Sobre
Vindo de uma família de artistas e rodeado de amigos artistas, Guillaume Hérisson criou o OneRecord.art para responder a uma pergunta que voltava sempre: como se cataloga a obra de um artista e se mantém em ordem?
O problema é conhecido. Uma folha de cálculo que cresceu demais, uma pasta de fotografias com os nomes dados pela câmara, um caderno que só uma pessoa sabe ler — os dados existem, mas não vivem no mesmo sítio, e o que um sabe não é o que o seguinte herda.

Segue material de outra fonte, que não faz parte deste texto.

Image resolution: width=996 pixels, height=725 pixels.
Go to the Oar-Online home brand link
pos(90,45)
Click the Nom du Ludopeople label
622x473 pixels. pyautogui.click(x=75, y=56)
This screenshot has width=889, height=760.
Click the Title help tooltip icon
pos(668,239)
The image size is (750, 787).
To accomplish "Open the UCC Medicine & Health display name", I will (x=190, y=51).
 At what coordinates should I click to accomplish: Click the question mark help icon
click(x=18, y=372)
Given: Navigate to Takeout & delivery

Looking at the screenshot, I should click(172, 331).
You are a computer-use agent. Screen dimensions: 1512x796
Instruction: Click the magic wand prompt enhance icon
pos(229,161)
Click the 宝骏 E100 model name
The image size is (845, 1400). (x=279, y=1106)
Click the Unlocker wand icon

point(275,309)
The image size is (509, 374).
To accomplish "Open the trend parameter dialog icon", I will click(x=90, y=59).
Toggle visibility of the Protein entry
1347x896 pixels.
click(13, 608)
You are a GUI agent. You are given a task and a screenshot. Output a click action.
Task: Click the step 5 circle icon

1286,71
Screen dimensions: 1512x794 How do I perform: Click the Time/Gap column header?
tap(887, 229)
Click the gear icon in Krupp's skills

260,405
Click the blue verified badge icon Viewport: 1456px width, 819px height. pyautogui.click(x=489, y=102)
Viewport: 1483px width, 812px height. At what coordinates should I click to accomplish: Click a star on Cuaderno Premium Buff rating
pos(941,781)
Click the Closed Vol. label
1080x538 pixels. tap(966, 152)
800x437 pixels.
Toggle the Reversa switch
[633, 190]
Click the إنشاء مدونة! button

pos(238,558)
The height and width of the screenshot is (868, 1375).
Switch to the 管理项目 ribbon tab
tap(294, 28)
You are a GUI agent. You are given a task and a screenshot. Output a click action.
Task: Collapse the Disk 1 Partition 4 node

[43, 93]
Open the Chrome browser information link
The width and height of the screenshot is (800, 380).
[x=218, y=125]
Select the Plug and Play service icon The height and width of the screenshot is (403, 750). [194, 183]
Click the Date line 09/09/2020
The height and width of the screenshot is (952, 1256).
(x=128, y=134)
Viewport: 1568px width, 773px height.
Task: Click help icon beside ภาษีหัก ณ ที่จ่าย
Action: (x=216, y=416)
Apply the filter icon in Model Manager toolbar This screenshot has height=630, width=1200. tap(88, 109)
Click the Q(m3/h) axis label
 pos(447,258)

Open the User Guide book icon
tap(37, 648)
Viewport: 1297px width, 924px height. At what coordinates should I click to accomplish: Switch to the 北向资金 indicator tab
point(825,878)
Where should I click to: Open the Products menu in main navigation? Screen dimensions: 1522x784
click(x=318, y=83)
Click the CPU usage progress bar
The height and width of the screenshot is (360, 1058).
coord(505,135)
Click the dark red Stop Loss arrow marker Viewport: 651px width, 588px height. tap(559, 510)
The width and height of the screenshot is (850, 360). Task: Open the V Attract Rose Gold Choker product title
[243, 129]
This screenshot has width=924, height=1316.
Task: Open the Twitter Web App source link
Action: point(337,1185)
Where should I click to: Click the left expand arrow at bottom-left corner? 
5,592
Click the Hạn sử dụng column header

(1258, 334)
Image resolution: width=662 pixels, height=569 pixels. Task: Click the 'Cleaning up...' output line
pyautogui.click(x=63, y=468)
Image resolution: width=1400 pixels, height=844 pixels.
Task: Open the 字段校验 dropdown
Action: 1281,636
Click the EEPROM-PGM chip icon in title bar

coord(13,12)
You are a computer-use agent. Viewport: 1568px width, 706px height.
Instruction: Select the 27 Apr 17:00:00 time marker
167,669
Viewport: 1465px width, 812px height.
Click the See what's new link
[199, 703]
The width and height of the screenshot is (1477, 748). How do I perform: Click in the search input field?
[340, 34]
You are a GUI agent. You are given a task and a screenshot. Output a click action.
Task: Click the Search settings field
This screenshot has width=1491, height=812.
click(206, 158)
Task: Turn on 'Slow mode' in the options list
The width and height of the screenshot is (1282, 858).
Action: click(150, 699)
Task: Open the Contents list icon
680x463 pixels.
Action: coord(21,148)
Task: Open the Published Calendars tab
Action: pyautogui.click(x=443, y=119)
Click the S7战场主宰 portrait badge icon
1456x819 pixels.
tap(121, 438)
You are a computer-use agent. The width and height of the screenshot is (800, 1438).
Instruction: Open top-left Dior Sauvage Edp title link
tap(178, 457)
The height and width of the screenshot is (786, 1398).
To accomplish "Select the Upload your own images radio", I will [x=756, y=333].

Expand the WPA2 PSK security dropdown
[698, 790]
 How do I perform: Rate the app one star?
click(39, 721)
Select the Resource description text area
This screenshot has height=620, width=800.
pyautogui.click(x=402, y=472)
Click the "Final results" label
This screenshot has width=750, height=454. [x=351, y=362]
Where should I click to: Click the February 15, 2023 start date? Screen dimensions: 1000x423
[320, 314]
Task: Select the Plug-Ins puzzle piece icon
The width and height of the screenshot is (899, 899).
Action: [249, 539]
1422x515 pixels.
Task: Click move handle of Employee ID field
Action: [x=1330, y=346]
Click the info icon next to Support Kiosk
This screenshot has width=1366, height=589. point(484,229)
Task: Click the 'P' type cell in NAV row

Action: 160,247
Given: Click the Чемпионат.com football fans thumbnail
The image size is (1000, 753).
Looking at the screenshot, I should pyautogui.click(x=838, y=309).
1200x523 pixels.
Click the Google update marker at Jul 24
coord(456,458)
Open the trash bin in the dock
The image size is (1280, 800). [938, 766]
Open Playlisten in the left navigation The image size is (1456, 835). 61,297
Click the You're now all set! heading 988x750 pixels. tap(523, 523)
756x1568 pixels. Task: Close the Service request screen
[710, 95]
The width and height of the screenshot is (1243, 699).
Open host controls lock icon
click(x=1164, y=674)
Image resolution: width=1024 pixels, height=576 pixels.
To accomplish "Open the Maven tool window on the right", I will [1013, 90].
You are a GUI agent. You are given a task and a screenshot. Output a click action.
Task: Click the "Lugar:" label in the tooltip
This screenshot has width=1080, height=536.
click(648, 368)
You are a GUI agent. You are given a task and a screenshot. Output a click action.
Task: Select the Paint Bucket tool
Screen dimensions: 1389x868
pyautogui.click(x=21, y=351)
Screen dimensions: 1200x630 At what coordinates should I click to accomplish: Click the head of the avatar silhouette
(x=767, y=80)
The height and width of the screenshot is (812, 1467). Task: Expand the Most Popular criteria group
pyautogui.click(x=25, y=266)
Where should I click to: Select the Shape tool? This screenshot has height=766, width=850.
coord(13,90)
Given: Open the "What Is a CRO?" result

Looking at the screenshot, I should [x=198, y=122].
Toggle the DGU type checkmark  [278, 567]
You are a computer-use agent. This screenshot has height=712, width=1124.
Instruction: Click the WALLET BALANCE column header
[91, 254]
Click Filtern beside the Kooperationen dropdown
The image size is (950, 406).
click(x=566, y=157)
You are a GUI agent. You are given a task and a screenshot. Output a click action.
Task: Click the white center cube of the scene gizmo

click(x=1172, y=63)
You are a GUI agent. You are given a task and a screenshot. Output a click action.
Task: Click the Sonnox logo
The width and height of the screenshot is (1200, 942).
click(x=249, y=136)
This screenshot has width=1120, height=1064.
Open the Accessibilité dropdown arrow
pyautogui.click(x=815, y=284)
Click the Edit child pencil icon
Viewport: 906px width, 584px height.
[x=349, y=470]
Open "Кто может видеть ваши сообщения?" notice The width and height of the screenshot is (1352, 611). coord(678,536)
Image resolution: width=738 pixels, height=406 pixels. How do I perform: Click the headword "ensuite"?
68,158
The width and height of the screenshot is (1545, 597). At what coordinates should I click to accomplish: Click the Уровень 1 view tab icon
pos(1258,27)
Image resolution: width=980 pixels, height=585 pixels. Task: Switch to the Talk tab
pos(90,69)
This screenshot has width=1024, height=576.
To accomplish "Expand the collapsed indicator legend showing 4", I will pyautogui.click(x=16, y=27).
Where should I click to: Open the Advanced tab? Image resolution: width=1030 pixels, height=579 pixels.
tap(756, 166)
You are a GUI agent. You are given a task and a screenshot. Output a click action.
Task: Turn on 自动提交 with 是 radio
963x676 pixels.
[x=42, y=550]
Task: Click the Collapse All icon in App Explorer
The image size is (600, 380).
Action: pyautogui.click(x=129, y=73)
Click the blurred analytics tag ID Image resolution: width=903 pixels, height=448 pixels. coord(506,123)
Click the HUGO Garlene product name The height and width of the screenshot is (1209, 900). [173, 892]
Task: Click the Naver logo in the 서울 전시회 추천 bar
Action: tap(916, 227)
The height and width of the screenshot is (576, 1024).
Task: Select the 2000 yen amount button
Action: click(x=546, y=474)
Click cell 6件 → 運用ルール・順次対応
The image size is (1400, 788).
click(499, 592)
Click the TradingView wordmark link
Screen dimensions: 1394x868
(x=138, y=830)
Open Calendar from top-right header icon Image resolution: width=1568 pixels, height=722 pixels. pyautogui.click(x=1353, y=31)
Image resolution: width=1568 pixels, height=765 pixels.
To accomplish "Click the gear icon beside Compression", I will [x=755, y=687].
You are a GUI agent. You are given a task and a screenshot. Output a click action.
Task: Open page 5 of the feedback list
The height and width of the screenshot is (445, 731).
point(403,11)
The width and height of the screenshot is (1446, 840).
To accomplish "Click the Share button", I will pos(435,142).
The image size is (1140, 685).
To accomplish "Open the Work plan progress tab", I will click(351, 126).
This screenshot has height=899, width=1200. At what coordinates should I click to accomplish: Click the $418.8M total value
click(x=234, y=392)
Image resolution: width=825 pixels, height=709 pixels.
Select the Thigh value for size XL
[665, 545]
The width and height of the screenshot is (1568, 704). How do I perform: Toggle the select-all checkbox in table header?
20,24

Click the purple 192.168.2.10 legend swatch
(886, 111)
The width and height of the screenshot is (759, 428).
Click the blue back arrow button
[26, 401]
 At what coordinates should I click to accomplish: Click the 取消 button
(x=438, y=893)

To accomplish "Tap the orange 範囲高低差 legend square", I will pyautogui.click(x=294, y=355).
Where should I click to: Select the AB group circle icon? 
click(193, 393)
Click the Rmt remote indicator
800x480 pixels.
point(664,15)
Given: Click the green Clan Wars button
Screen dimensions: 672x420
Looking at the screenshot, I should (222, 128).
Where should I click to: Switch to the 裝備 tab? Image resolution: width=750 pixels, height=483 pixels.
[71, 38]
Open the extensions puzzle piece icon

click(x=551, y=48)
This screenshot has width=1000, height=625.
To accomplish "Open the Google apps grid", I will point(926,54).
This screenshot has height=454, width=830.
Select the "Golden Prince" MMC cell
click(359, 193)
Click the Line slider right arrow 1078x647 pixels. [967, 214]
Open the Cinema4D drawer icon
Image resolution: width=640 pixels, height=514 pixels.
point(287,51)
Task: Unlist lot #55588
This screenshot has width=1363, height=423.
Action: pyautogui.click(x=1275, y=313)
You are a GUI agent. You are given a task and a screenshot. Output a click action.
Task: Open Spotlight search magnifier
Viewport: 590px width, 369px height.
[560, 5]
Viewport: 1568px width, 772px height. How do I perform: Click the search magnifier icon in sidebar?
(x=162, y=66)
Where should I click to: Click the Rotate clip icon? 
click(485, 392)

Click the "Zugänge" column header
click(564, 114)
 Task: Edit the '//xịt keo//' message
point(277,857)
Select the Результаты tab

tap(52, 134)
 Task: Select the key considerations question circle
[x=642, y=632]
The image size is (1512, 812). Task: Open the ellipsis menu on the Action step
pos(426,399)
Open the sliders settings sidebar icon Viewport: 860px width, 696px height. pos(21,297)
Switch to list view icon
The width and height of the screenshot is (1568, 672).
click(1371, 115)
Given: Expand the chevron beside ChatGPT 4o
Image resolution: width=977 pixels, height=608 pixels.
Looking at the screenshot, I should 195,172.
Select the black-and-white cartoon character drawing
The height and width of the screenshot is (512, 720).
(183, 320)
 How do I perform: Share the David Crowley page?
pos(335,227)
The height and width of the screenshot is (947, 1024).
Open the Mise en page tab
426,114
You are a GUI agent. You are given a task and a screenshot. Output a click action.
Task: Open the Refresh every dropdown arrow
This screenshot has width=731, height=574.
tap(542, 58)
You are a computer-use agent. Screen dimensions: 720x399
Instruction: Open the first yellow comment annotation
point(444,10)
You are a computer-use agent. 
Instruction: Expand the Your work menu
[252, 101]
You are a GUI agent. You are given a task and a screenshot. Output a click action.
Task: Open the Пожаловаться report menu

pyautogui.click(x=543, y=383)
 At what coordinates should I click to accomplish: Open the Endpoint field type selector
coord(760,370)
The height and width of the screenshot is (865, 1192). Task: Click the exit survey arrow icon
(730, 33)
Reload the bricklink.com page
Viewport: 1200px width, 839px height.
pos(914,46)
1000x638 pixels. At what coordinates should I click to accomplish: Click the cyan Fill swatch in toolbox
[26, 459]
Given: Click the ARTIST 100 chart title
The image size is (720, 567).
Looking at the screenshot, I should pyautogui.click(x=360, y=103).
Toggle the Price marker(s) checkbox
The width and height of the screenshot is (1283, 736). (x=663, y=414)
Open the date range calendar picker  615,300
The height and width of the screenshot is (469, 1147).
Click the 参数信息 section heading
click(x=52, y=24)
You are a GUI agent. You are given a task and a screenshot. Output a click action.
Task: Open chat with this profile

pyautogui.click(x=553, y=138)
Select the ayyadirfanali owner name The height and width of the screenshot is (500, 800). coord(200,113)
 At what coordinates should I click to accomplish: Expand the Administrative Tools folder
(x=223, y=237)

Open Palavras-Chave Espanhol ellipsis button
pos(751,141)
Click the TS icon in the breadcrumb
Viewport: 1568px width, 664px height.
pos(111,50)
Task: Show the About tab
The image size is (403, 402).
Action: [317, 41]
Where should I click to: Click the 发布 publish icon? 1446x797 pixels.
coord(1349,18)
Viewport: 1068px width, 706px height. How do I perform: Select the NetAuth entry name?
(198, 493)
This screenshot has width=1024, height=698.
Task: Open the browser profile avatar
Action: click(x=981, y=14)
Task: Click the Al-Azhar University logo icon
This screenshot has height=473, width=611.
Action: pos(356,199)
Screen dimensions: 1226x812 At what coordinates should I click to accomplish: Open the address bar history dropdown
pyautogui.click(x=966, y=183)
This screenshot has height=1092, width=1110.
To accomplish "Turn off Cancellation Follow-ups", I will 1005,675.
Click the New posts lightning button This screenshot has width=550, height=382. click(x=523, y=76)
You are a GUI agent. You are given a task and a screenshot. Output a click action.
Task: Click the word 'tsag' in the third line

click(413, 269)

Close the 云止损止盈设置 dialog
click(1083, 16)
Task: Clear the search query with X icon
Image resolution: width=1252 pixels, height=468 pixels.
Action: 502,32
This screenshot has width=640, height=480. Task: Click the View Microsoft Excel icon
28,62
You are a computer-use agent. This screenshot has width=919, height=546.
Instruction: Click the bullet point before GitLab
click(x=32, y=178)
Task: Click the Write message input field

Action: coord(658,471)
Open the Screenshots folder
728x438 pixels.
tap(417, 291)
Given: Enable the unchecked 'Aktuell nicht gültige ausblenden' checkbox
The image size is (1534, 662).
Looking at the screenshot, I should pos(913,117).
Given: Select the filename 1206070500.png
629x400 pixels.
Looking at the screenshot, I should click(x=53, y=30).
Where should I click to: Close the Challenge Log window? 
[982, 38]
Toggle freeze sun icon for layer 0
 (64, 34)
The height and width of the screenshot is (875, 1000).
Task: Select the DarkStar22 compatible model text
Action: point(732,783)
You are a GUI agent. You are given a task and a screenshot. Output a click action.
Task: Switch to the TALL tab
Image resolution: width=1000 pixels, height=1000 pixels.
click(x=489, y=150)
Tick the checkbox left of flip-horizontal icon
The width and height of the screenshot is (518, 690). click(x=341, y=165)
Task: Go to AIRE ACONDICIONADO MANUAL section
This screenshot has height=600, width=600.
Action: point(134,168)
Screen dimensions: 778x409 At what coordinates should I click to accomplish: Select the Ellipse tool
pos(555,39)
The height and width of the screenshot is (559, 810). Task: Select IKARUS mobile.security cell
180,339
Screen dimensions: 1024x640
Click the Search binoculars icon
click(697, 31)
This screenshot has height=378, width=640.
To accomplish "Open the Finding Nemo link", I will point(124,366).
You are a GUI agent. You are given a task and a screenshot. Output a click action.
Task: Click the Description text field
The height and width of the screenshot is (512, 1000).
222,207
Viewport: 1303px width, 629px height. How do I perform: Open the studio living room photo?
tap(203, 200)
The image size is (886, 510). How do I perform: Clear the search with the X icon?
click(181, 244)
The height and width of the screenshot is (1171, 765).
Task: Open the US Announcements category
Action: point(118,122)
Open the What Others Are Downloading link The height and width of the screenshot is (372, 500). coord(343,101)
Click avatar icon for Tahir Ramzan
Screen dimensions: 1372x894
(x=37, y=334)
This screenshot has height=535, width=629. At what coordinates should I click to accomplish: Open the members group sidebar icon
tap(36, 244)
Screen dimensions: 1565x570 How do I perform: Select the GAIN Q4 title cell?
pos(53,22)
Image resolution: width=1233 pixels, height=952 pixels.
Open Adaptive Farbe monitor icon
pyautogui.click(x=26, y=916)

O objetivo era simples: tornar a catalogação fácil, rápida de começar e centrada no que importa. O que é a obra, de que é feita, que dimensões tem, quando e onde foi executada, quanto vale e, sobretudo, qual o seu aspeto. Não se pede mais nada.
Foi feito para quem carrega essa responsabilidade: os próprios artistas, as suas famílias e herdeiros, e as galerias e arquivistas que cuidam da obra. Uma obra deve poder ser documentada, guardada e transmitida sem que a ferramenta se meta no caminho.
É tudo. Sem publicidade, sem análise de tráfego e sem que se faça nada com um catálogo que o seu dono não tenha pedido.